For those who experienced watching the floodwaters of Superstorm Sandy rise, pulverizing personal belongings into a mush and coating our world with a thin gray slime, listening to Laurie Anderson and the Kronos Quartet’s record, “Landfall,” released earlier this year, will transport you back to the ache and impossibility of that evening, as the darkness fell, and the tide rose, and we held each other close and prayed that things would turn out ok.

Naming those emotions is a difficult task, meant for hard, cold declarative sentences that belie the emotional depth, like the depths of the cold hard ocean, of the grief that comes with losing everything to a flood.

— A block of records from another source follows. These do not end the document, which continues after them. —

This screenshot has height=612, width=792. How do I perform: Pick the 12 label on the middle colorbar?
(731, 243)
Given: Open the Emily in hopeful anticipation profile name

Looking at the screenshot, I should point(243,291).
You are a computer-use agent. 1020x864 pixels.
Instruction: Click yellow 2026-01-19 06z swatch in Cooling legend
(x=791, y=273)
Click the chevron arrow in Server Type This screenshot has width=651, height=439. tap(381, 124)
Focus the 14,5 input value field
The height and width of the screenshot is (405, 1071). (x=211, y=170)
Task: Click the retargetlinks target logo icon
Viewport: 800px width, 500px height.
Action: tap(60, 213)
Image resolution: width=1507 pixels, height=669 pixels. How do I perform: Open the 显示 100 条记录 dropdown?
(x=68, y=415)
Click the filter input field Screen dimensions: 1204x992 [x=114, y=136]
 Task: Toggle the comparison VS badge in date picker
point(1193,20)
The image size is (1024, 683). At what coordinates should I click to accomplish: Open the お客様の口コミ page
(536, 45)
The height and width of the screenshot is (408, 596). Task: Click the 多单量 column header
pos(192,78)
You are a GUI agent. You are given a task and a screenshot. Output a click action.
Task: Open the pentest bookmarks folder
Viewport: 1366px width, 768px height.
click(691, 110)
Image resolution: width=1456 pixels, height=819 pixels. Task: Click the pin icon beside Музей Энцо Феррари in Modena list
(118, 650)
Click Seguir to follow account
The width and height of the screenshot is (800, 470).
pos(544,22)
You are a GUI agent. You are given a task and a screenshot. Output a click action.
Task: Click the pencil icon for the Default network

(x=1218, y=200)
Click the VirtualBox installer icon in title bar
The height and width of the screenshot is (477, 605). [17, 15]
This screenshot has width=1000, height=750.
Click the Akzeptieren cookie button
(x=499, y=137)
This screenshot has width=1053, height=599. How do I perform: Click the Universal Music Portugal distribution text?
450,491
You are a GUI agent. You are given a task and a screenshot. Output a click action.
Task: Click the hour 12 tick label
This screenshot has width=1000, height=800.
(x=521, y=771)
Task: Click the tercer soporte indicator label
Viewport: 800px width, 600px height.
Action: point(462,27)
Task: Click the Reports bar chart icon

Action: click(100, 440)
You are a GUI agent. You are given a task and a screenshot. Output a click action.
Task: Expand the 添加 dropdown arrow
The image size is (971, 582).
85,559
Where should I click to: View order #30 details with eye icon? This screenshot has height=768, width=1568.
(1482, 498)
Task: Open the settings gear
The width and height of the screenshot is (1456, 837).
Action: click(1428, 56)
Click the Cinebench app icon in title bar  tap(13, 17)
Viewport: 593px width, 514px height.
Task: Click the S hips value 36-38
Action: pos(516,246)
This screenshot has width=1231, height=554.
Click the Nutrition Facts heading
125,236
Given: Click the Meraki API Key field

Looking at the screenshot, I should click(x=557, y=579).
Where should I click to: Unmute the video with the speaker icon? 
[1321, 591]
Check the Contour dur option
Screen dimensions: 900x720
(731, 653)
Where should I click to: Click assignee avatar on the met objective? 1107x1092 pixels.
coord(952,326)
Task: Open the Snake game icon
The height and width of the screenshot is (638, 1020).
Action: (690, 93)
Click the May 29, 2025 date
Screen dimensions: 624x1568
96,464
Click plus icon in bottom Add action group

A performance of "Landfall" with the Kronos Quartet
A performance of “Landfall” with the Kronos Quartet

It has been said that music is what happens when words will no longer suffice.

But words matter to violinist, composer, painter, author and performance artist Laurie Anderson, whose work is the subject of an extensive exhibition at East Hampton’s Guild Hall through July 22.

“Language is about loss and in a way words are memorials to things and to states,” she writes in her new book, “All The Things I Lost In The Flood,” released this spring. “I’ve made drawings, music, paintings, installations, film, sculpture, electronic design, software, opera and theater. At the root of all of these works are stories. They are the engines. Stories and words are what I love most.”

The book, like “Landfall,” begins with Superstorm Sandy, which washed into the metropolis of New York in the dead of a late October night in 2012.

Two days after the tidewaters receded from Ms. Anderson’s building in lower Manhattan, she went down to the basement to see what was still salvageable.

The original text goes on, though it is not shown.